WHAT TO WORK ON
Rewrite every line of the items below as a single numbered list, omitting blank lines and keeping each line's wording unchanged.

THE INPUT
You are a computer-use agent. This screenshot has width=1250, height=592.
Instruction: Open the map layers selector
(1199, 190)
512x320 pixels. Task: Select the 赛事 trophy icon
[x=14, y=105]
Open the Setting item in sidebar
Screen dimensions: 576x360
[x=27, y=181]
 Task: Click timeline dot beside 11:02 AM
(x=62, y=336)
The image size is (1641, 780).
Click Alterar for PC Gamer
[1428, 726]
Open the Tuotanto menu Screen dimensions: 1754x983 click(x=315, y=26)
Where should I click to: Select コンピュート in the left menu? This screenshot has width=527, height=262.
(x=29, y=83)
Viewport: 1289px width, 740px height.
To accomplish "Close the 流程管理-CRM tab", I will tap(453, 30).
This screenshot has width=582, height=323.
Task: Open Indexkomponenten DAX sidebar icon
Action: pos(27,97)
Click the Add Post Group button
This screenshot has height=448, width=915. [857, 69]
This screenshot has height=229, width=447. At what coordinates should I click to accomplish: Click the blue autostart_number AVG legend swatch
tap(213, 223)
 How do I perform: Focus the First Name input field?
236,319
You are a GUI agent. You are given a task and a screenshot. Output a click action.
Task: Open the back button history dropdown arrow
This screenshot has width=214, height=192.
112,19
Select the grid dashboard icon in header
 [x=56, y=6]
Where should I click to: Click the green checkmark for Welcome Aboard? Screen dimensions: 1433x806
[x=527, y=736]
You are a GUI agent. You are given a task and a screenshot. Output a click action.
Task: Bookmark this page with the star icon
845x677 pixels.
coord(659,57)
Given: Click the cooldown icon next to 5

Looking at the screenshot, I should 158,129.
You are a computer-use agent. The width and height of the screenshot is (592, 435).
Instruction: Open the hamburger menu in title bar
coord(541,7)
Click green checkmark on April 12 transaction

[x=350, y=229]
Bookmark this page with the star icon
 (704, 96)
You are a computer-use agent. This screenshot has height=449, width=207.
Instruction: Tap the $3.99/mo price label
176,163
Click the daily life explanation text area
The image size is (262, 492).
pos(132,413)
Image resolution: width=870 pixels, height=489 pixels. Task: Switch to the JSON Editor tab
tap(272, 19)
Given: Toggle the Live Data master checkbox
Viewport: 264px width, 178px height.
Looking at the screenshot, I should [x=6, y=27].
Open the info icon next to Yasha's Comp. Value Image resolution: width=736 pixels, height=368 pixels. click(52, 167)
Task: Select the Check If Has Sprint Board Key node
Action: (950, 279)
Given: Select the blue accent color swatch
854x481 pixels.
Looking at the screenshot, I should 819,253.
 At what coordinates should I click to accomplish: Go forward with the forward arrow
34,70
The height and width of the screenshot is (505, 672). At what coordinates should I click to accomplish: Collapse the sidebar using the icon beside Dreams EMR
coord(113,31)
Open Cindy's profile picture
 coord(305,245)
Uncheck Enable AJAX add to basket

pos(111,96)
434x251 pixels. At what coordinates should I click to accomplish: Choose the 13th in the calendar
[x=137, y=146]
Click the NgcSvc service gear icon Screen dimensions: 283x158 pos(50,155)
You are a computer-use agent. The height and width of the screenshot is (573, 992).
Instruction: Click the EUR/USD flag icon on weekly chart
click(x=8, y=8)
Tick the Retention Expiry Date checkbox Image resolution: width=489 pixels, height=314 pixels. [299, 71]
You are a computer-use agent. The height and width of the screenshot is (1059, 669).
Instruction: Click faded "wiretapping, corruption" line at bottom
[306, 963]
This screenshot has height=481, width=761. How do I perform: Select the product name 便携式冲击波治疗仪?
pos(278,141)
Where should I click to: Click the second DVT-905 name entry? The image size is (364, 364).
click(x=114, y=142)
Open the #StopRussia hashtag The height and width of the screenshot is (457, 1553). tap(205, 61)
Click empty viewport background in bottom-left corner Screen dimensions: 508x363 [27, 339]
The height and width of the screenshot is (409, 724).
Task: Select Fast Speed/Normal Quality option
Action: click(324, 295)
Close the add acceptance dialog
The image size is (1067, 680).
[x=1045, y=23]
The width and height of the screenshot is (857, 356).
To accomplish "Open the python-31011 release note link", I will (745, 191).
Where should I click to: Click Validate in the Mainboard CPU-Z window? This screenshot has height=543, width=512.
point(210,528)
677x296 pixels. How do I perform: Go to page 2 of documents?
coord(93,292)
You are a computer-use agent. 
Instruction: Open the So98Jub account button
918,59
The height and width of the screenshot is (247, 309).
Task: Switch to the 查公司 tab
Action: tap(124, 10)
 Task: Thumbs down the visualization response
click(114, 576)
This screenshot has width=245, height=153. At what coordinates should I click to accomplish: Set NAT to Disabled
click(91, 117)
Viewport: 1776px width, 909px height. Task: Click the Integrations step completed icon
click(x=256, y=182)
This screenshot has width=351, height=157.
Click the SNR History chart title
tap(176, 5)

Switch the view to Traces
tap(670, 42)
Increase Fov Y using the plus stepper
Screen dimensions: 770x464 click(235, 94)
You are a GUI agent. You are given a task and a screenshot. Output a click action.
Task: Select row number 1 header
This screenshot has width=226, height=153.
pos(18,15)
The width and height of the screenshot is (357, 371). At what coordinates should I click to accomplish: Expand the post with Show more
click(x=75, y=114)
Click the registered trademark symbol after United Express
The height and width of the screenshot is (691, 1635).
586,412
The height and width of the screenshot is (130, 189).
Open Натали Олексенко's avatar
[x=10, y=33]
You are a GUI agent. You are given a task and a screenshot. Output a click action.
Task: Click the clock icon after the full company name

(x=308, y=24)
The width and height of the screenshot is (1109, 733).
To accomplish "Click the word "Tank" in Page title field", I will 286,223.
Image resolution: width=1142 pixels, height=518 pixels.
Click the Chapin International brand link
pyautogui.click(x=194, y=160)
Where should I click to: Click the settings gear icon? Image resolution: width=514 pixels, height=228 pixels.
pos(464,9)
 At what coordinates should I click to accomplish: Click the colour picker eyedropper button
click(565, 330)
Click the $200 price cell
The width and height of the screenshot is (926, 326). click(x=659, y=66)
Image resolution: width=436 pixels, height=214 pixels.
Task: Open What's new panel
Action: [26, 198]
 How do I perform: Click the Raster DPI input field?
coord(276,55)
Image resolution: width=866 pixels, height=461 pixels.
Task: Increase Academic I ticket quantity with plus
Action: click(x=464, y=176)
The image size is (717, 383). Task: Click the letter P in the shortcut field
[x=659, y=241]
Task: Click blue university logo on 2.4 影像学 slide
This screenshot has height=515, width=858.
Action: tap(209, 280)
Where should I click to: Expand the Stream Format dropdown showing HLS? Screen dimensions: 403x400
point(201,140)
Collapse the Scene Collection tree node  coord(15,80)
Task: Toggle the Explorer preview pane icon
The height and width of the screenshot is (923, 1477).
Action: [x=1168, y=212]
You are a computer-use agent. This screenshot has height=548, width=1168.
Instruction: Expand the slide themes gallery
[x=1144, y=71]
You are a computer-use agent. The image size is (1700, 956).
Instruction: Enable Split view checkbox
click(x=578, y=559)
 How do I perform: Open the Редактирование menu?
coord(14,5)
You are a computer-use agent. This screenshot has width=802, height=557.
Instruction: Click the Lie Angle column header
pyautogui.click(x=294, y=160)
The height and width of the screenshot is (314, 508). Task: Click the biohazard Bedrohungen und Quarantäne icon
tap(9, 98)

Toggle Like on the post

REPLY TO THE EXERCISE
1. You are a computer-use agent. This screenshot has width=1250, height=592.
2. Instruction: Open the map layers selector
3. (1199, 190)
4. 512x320 pixels. Task: Select the 赛事 trophy icon
5. [x=14, y=105]
6. Open the Setting item in sidebar
7. Screen dimensions: 576x360
8. [x=27, y=181]
9.  Task: Click timeline dot beside 11:02 AM
10. (x=62, y=336)
11. The image size is (1641, 780).
12. Click Alterar for PC Gamer
13. [1428, 726]
14. Open the Tuotanto menu Screen dimensions: 1754x983 click(x=315, y=26)
15. Where should I click to: Select コンピュート in the left menu? This screenshot has width=527, height=262.
16. (x=29, y=83)
17. Viewport: 1289px width, 740px height.
18. To accomplish "Close the 流程管理-CRM tab", I will tap(453, 30).
19. This screenshot has width=582, height=323.
20. Task: Open Indexkomponenten DAX sidebar icon
21. Action: pos(27,97)
22. Click the Add Post Group button
23. This screenshot has height=448, width=915. [857, 69]
24. This screenshot has height=229, width=447. At what coordinates should I click to accomplish: Click the blue autostart_number AVG legend swatch
25. tap(213, 223)
26.  How do I perform: Focus the First Name input field?
27. 236,319
28. You are a GUI agent. You are given a task and a screenshot. Output a click action.
29. Task: Open the back button history dropdown arrow
30. This screenshot has width=214, height=192.
31. 112,19
32. Select the grid dashboard icon in header
33.  [x=56, y=6]
34. Where should I click to: Click the green checkmark for Welcome Aboard? Screen dimensions: 1433x806
35. [x=527, y=736]
36. You are a GUI agent. You are given a task and a screenshot. Output a click action.
37. Task: Bookmark this page with the star icon
38. 845x677 pixels.
39. coord(659,57)
40. Given: Click the cooldown icon next to 5
41. Looking at the screenshot, I should 158,129.
42. You are a computer-use agent. The width and height of the screenshot is (592, 435).
43. Instruction: Open the hamburger menu in title bar
44. coord(541,7)
45. Click green checkmark on April 12 transaction
46. [x=350, y=229]
47. Bookmark this page with the star icon
48.  (704, 96)
49. You are a computer-use agent. This screenshot has height=449, width=207.
50. Instruction: Tap the $3.99/mo price label
51. 176,163
52. Click the daily life explanation text area
53. The image size is (262, 492).
54. pos(132,413)
55. Image resolution: width=870 pixels, height=489 pixels. Task: Switch to the JSON Editor tab
56. tap(272, 19)
57. Given: Toggle the Live Data master checkbox
58. Viewport: 264px width, 178px height.
59. Looking at the screenshot, I should [x=6, y=27].
60. Open the info icon next to Yasha's Comp. Value Image resolution: width=736 pixels, height=368 pixels. click(52, 167)
61. Task: Select the Check If Has Sprint Board Key node
62. Action: (950, 279)
63. Given: Select the blue accent color swatch
64. 854x481 pixels.
65. Looking at the screenshot, I should 819,253.
66.  At what coordinates should I click to accomplish: Go forward with the forward arrow
67. 34,70
68. The height and width of the screenshot is (505, 672). At what coordinates should I click to accomplish: Collapse the sidebar using the icon beside Dreams EMR
69. coord(113,31)
70. Open Cindy's profile picture
71.  coord(305,245)
72. Uncheck Enable AJAX add to basket
73. pos(111,96)
74. 434x251 pixels. At what coordinates should I click to accomplish: Choose the 13th in the calendar
75. [x=137, y=146]
76. Click the NgcSvc service gear icon Screen dimensions: 283x158 pos(50,155)
77. You are a computer-use agent. The height and width of the screenshot is (573, 992).
78. Instruction: Click the EUR/USD flag icon on weekly chart
79. click(x=8, y=8)
80. Tick the Retention Expiry Date checkbox Image resolution: width=489 pixels, height=314 pixels. [299, 71]
81. You are a computer-use agent. The height and width of the screenshot is (1059, 669).
82. Instruction: Click faded "wiretapping, corruption" line at bottom
83. [306, 963]
84. This screenshot has height=481, width=761. How do I perform: Select the product name 便携式冲击波治疗仪?
85. pos(278,141)
86. Where should I click to: Click the second DVT-905 name entry? The image size is (364, 364).
87. click(x=114, y=142)
88. Open the #StopRussia hashtag The height and width of the screenshot is (457, 1553). tap(205, 61)
89. Click empty viewport background in bottom-left corner Screen dimensions: 508x363 [27, 339]
90. The height and width of the screenshot is (409, 724).
91. Task: Select Fast Speed/Normal Quality option
92. Action: click(324, 295)
93. Close the add acceptance dialog
94. The image size is (1067, 680).
95. [x=1045, y=23]
96. The width and height of the screenshot is (857, 356).
97. To accomplish "Open the python-31011 release note link", I will (745, 191).
98. Where should I click to: Click Validate in the Mainboard CPU-Z window? This screenshot has height=543, width=512.
99. point(210,528)
100. 677x296 pixels. How do I perform: Go to page 2 of documents?
101. coord(93,292)
102. You are a computer-use agent. 
103. Instruction: Open the So98Jub account button
104. 918,59
105. The height and width of the screenshot is (247, 309).
106. Task: Switch to the 查公司 tab
107. Action: tap(124, 10)
108.  Task: Thumbs down the visualization response
109. click(114, 576)
110. This screenshot has width=245, height=153. At what coordinates should I click to accomplish: Set NAT to Disabled
111. click(91, 117)
112. Viewport: 1776px width, 909px height. Task: Click the Integrations step completed icon
113. click(x=256, y=182)
114. This screenshot has width=351, height=157.
115. Click the SNR History chart title
116. tap(176, 5)
117. Switch the view to Traces
118. tap(670, 42)
119. Increase Fov Y using the plus stepper
120. Screen dimensions: 770x464 click(235, 94)
121. You are a GUI agent. You are given a task and a screenshot. Output a click action.
122. Task: Select row number 1 header
123. This screenshot has width=226, height=153.
124. pos(18,15)
125. The width and height of the screenshot is (357, 371). At what coordinates should I click to accomplish: Expand the post with Show more
126. click(x=75, y=114)
127. Click the registered trademark symbol after United Express
128. The height and width of the screenshot is (691, 1635).
129. 586,412
130. The height and width of the screenshot is (130, 189).
131. Open Натали Олексенко's avatar
132. [x=10, y=33]
133. You are a GUI agent. You are given a task and a screenshot. Output a click action.
134. Task: Click the clock icon after the full company name
135. (x=308, y=24)
136. The width and height of the screenshot is (1109, 733).
137. To accomplish "Click the word "Tank" in Page title field", I will 286,223.
138. Image resolution: width=1142 pixels, height=518 pixels.
139. Click the Chapin International brand link
140. pyautogui.click(x=194, y=160)
141. Where should I click to: Click the settings gear icon? Image resolution: width=514 pixels, height=228 pixels.
142. pos(464,9)
143.  At what coordinates should I click to accomplish: Click the colour picker eyedropper button
144. click(565, 330)
145. Click the $200 price cell
146. The width and height of the screenshot is (926, 326). click(x=659, y=66)
147. Image resolution: width=436 pixels, height=214 pixels.
148. Task: Open What's new panel
149. Action: [26, 198]
150.  How do I perform: Click the Raster DPI input field?
151. coord(276,55)
152. Image resolution: width=866 pixels, height=461 pixels.
153. Task: Increase Academic I ticket quantity with plus
154. Action: click(x=464, y=176)
155. The image size is (717, 383). Task: Click the letter P in the shortcut field
156. [x=659, y=241]
157. Task: Click blue university logo on 2.4 影像学 slide
158. This screenshot has height=515, width=858.
159. Action: tap(209, 280)
160. Where should I click to: Expand the Stream Format dropdown showing HLS? Screen dimensions: 403x400
161. point(201,140)
162. Collapse the Scene Collection tree node  coord(15,80)
163. Task: Toggle the Explorer preview pane icon
164. The height and width of the screenshot is (923, 1477).
165. Action: [x=1168, y=212]
166. You are a computer-use agent. This screenshot has height=548, width=1168.
167. Instruction: Expand the slide themes gallery
168. [x=1144, y=71]
169. You are a computer-use agent. The image size is (1700, 956).
170. Instruction: Enable Split view checkbox
171. click(x=578, y=559)
172.  How do I perform: Open the Редактирование menu?
173. coord(14,5)
174. You are a computer-use agent. This screenshot has width=802, height=557.
175. Instruction: Click the Lie Angle column header
176. pyautogui.click(x=294, y=160)
177. The height and width of the screenshot is (314, 508). Task: Click the biohazard Bedrohungen und Quarantäne icon
178. tap(9, 98)
179. Toggle Like on the post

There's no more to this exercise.